1935 - Frank Robinson is born in Beaufort, Texas. He will become
a professional baseball player and will become Most
Valuable Player in the National League in 1961 and Most
Valuable Player in the American League in 1966. Later, he
will become the first African American manager in major
league baseball.
1936 - Marva Collins is born in Monroeville, Alabama. She will
become an innovative educator who uses her pension funds
to open Westside Preparatory School in Chicago, dedicated
to reverse the educational decline in the city's African
American neighborhoods.
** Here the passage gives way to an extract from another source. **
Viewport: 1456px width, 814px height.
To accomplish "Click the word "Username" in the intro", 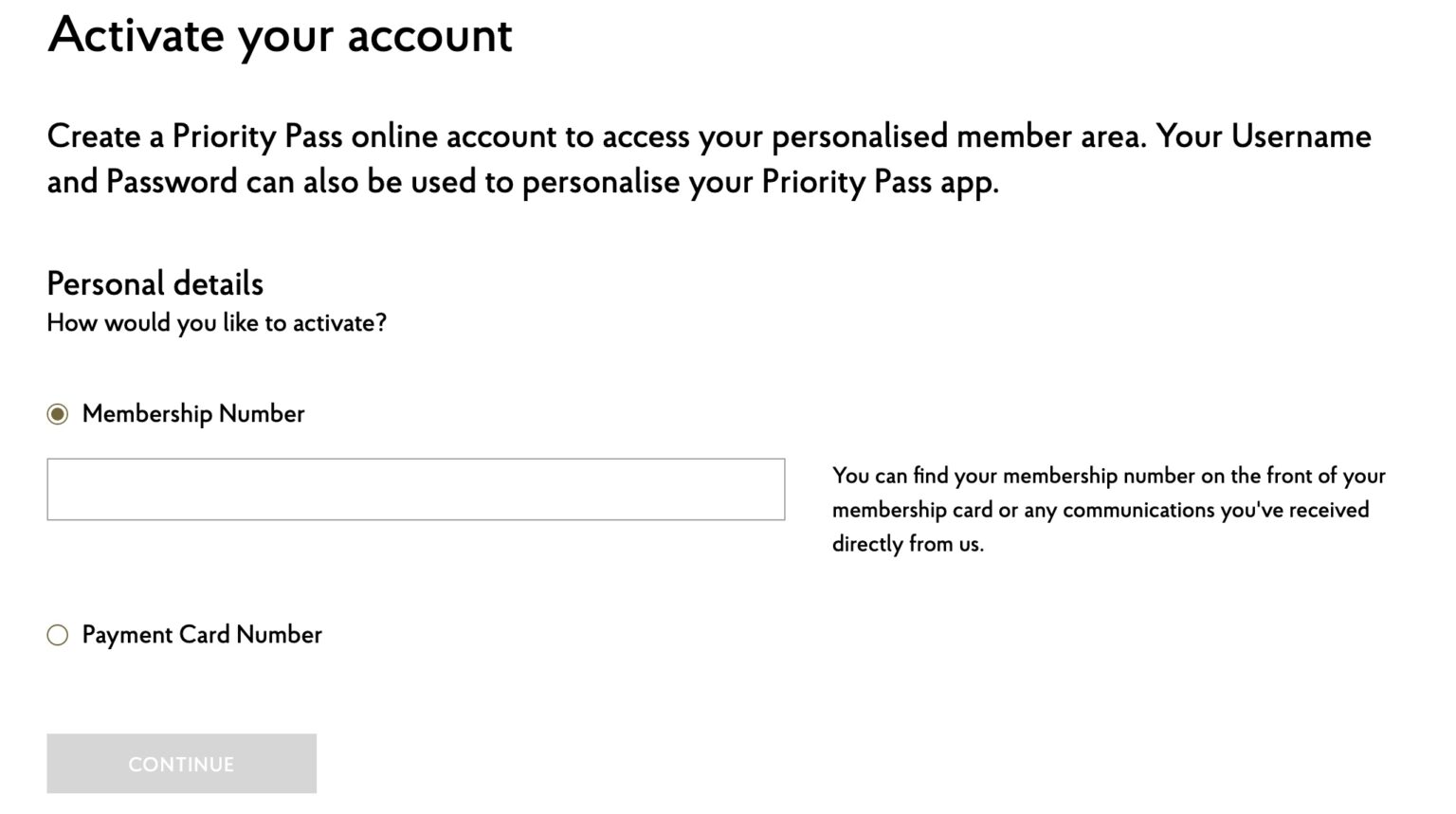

Collins' motto for the school is
"entrance to learn, exit to serve."
1943 - The USS Harmon, a destroyer escort, is launched. It is
named after Mess Attendant 1st Class Leonard H. Harmon, a
1942 Navy Cross recipient. It is the first United States
warship named for an African American.
1958 - Edwin Corley Moses, track star (hurdler, Olympic-gold-
1984), is born in Dayton, Ohio. He will be referred to as
"the greatest hurdler in the history of track and field"
for his 122 consecutive wins in the 400 meter hurdles
(spanned eleven years and 22 countries).
1962 - Joint independence is granted to Trinidad and Tobago by
Great Britain.
1983 - Brigadier General Hazel W. Johnson retires from the Army
Nurse Corps. She is the first African American woman to
achieve the rank of Brigadier General and the first
African American to be chief of the Army Nurse Corps.
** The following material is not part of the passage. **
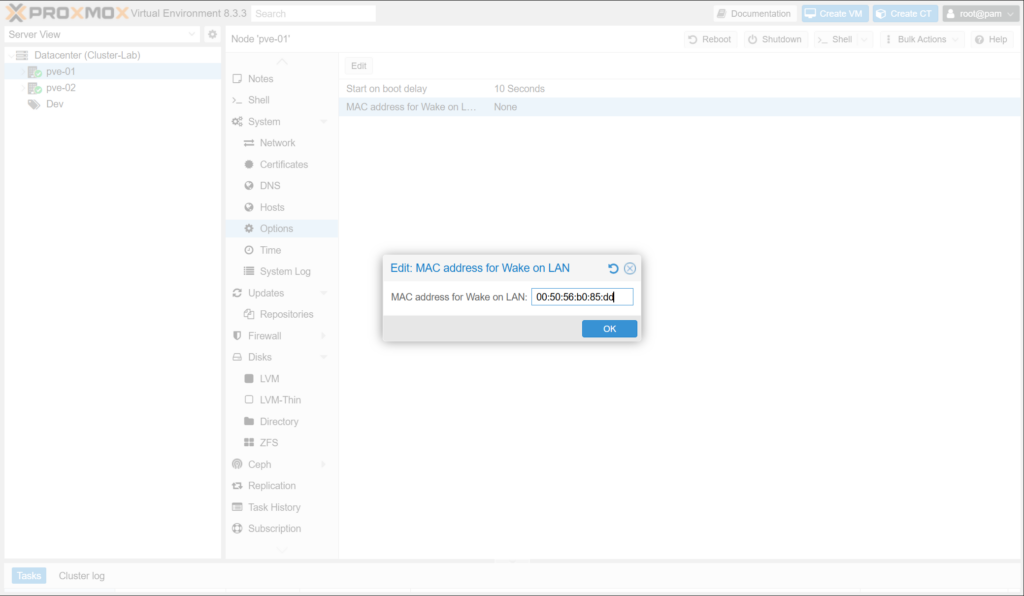
Task: Expand the Bulk Actions dropdown
Action: (x=924, y=39)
1983 - Edwin Moses of the United States sets the 400 meter hurdle
record (47.02) in Koblenz, Germany.
1984 - Pinklin Thomas defeats Tim Witherspoon for the WBC
heavyweight boxing title.
1990 - Nat (Sweetwater) Clifton, former New York Knickerbocker
star, joins the ancestors after succumbing to a heart
attack at the age of 65.
1991 - KQEC-TV of San Francisco begins broadcasting under new
owners, the Minority Television Project. It is the
second minority-owned public television station.